On the second level, the party encounters the first modern occupant, Hubehn and his guards, and eventually his master, Eli Tomorast. Eli is an insane mage, bent on the collection of arcane knowledge at all costs. He is in these dungeons to study them and the treasures which they contain.

The final level is populated by worshipers of a demon named Kerzit, which Tomorast had set up as a false god. These worshipers include a band of gnolls, a group of mages (one of whom is surprisingly trigger-happy) and a pair of torturers.

The climax of the module is an encounter with the demon Kerzit himself.

==Publication history==
WG5 Mordenkainen's Fantastic Adventure was written by Robert J. Kuntz and Gary Gygax, with a cover by Clyde Caldwell and interior art by Jeff Easley, and was published by TSR in 1984 as a 32-page booklet with an outer folder.

This module, according to the Introduction, was based on the campaign that Robert J. Kuntz ran for Gary Gygax, and they later both worked on. The original version was written in 1972-1973. Mordenkainen's Fantastic Adventure, however, was the first published form of the adventure. This campaign, in its pre-commercial form, was the seed from which much of the World of Greyhawk campaign setting and the Dungeons & Dragons game itself originated. Gygax wrote about his experiences in this game in what would later be called "one of the foundations of our favorite hobby," by Dungeon magazine Editor-in-Chief, Erik Mona. Gygax's article was written for the May issue of Wargamer's Digest, and was later reprinted in the Dungeon issue which acted as sequel and rules update to the original module in July 2004.

The publication contains versions of Gygax's characters, Mordenkainen the Mage, Yrag the Lord, Riggby the Patriarch and Bigby the Wizard, but is designed to allow the introduction of the players' own characters if they wish.

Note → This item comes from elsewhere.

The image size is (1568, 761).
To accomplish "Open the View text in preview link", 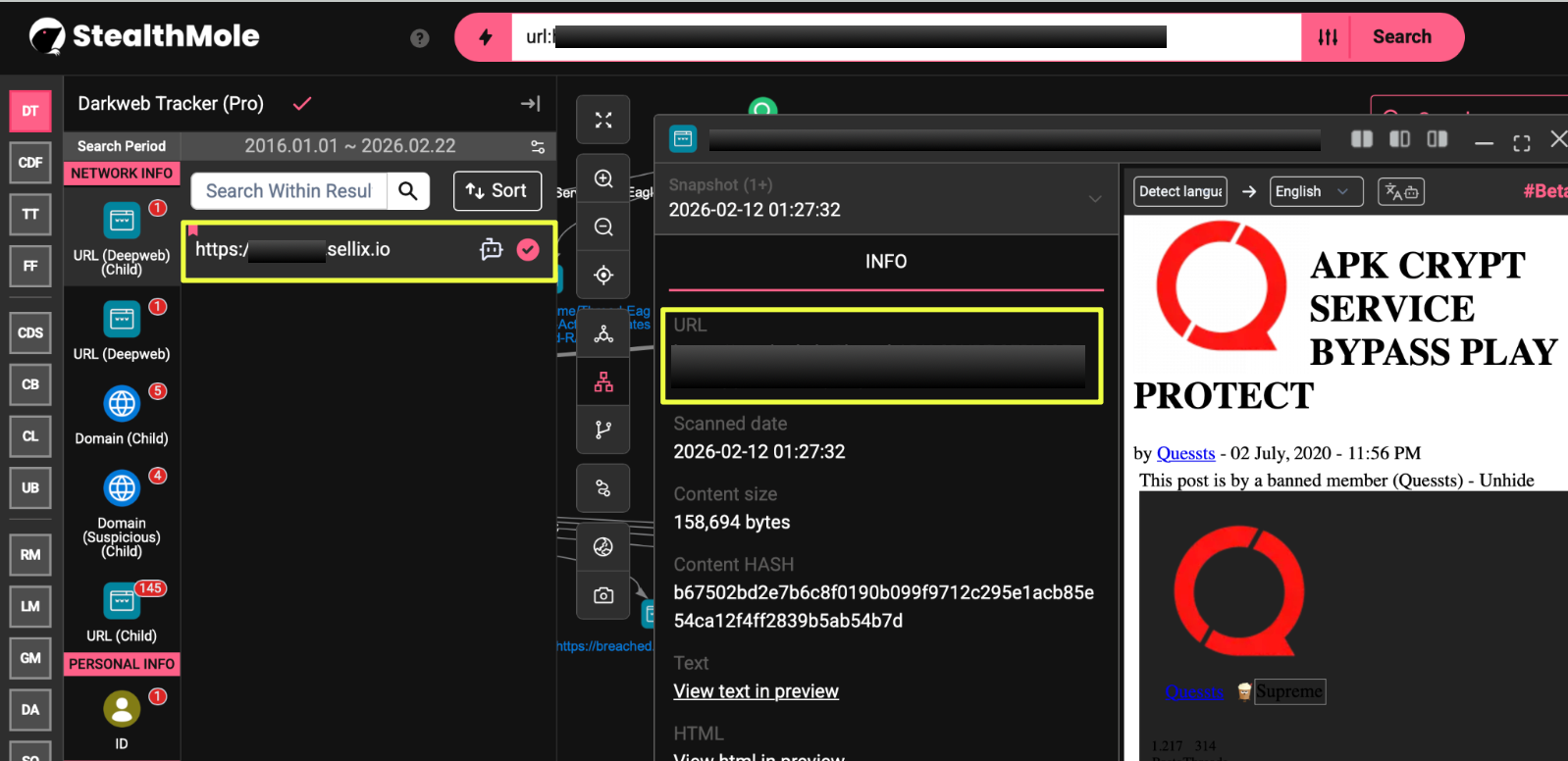I will tap(756, 691).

Some iconic creatures of the Dungeons & Dragons game were first introduced in the pre-commercial version of this adventure in the 1970s such as the Iron Golem which claimed the lives of two of Gygax's characters, and was inspired by the Conan the Barbarian books by Robert E. Howard.

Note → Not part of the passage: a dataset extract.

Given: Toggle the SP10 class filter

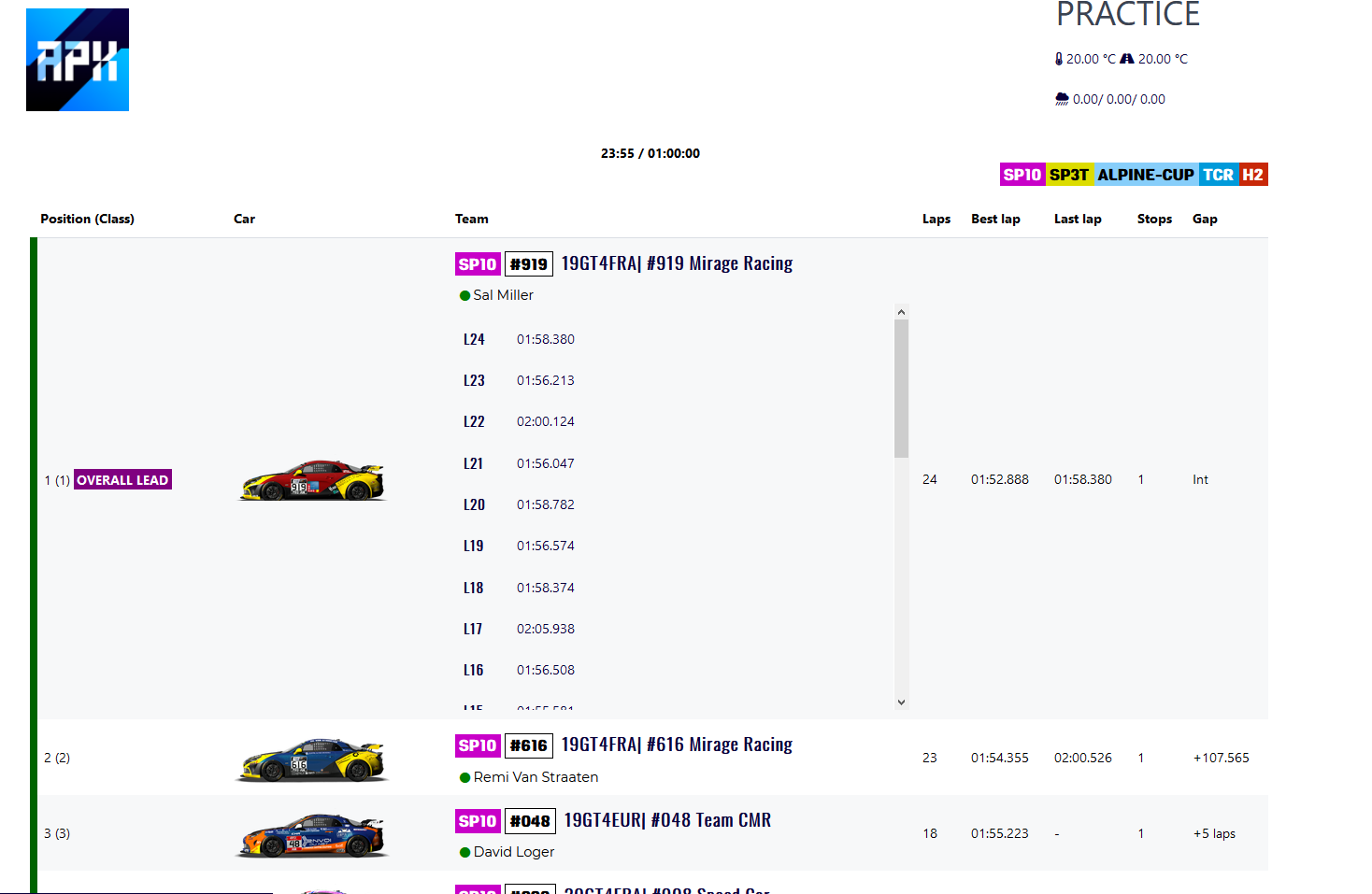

In 2004 the module was updated to the 3.5 edition rules by Robert J. Kuntz, Erik Mona and James Jacobs (with some advisory material provided by Gary Gygax), and re-titled "Maure Castle." Dungeon magazine typically contains 3 adventures and a number of columns. Issue #112 was dominated by the updated module, and contained no other adventures. The module itself was preceded by a reprint of the 1974 article/short story "Swords and Sorcery - In Wargaming" by Gary Gygax, which introduced Dungeons & Dragons. Robert Kuntz followed this adventure up with "Chambers of Antiquities" in Dungeon #124, and "The Greater Halls" in Dungeon #139.

==Reception==
Rick Swan reviewed the adventure in The Space Gamer #73. Swan noted that this module's "action is non-stop and there is no chance for your attention to wander" and felt that the "module is a breeze to run and can accommodate any element you wish to add or subtract. Hack-and-slashers don't come any slicker than this." Swan felt that "Moredenkainen has little to offer experienced D&D players," but it is more appropriate for younger, inexperienced players.

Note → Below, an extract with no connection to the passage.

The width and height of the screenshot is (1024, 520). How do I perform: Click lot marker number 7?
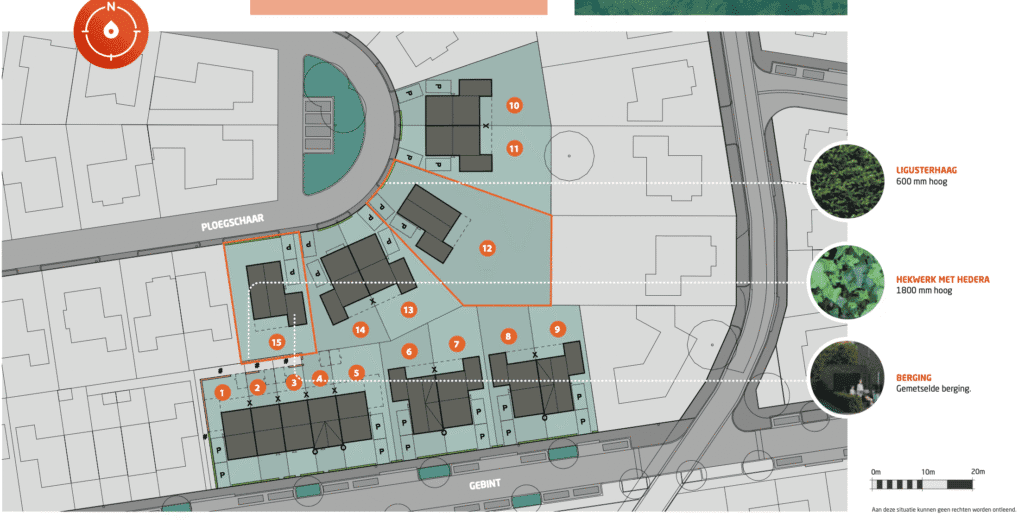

Chris Hunter reviewed the module for Imagine magazine, giving it a mixed review. He called it a "dungeon in the traditional sense" and quoted Gygax's preface, describing it as 'mainly hack and slay'. Hunter criticized "the feel of an early generation dungeon, having traps with no real explanation; instant kill encounters" and logical errors such as allowing the dungeon's denizens no exit past the unopenable doors that seal it. He felt that the module was "not a bad one-off bit of high level fun" but he would not use it in a campaign of his own.

Lawrence Schick, in his 1991 book Heroic Worlds, called this adventure "A three-level dungeon in the classic mode."
Dungeon Magazine #112 won the 2005 Gold ENnie for Best Adventure. Dungeon Master For Dummies lists the "Maure Castle" adventure from Dungeon #112 as one of the Ten Best Dungeon Magazine Adventures.